The Department of Engineering (www.engineering.research.glam.ac.uk) at the Treforest Campus is currently studying industrial furnaces and boilers in collaboration with various EU industrial partners such as Tata Steel, EDF, EON and ENEL.
Professor Wilcox explained: "We produce computer and physical models to aid in the understanding of the behaviour of, for example, glass furnaces which produce molten bottle and plate glass. We can then use the models to study how to use fuel more efficiently and how to reduce emissions.
"Computational fluid dynamic modelling enables us to increase our understanding of the combustion process in the boiler or furnace chamber and what heat is released. Using the model we can investigate the conditions in the model to ensure that the industrial furnace produces the right quality and quantity of glass whilst using the fuel efficiently and reducing emissions."
Glass furnaces melt the glass at temperatures of about 1500°C for subsequent processing into glass sheets for buildings, glass containers and bottles.
The University of Glamorgan is working in conjunction with Global Combustion Systems, a British burner manufacturer, and GDF Suez S.A., a French gas supplier, to improve the efficiency of industrial furnaces and reduce their pollutant emissions.
The works requires a large number of simulations of alternative designs and conditions so the work is greatly facilitated by the use of high performance computing systems.
Professor Wilcox added: "Glass producers tend to run their furnaces for periods of anything up to 15 years, so it is very difficult to get practical time tinkering with how furnaces are set up.
"Computer modelling comes into its own in cases like this.
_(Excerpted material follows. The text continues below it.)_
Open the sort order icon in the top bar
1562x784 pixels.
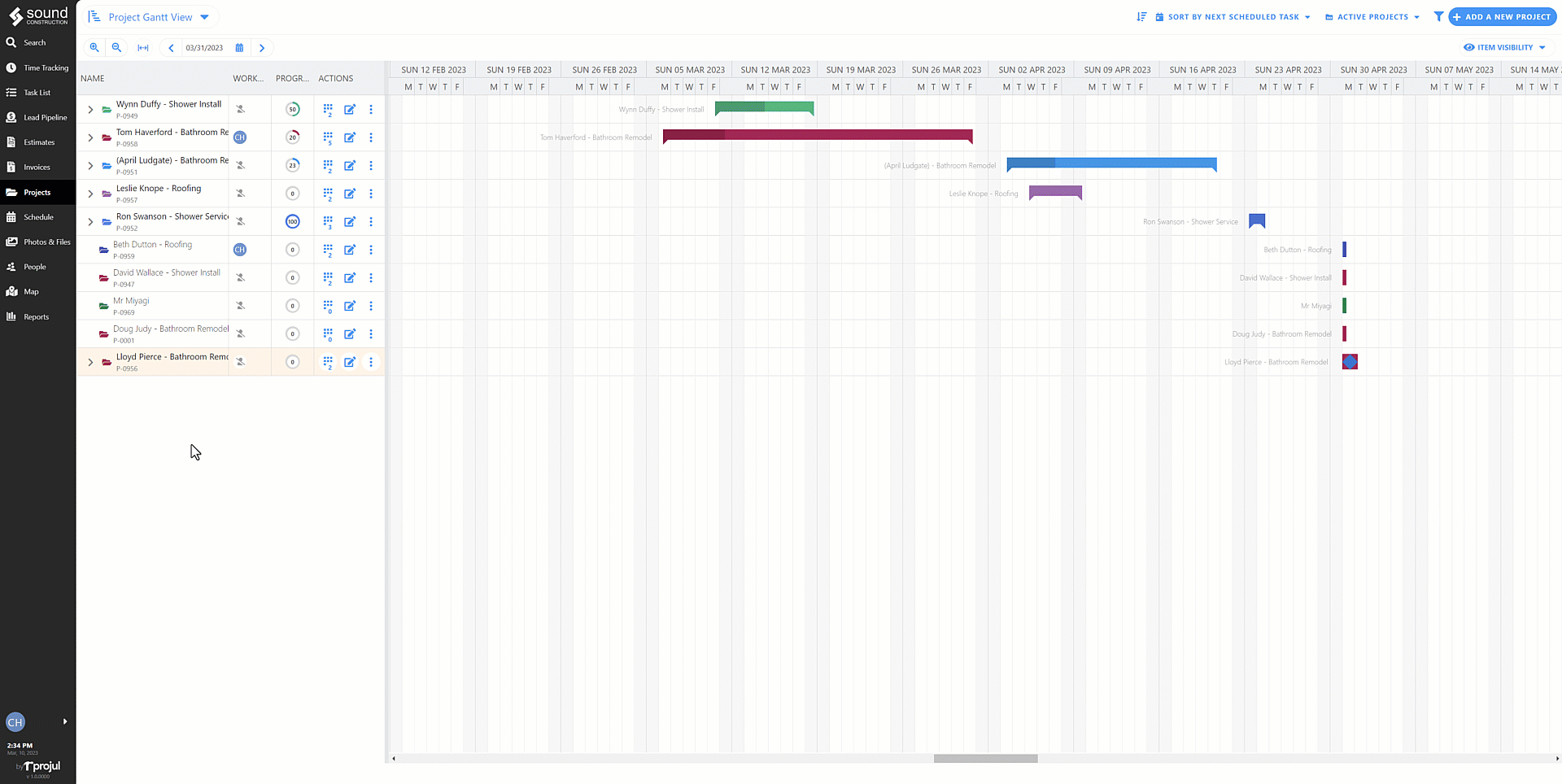1141,16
We can use long computational runs to develop algorithms which can then be put to a practical use.
"You need thousands of these runs to train an algorithm that can be of use on the actual glass furnace process".
"We are working closely with partners in the glass industry to develop our work and we are sure HPC will bring huge benefits in this field."
The University of Glamorgan is currently working with Tata Steel to develop a model which can potentially be used to simulate scheduling for one of their large furnaces heating steel bars to a temperature of about 1250°C.
This requires a model which can operate in at least "real-time" so high performance computer facilities are vital.
Professor Wilcox added: "Undoubtedly, we are excited by the opportunities opened up by the HPC project. It will be a hugely valuable tool in developing our collaborations with industry."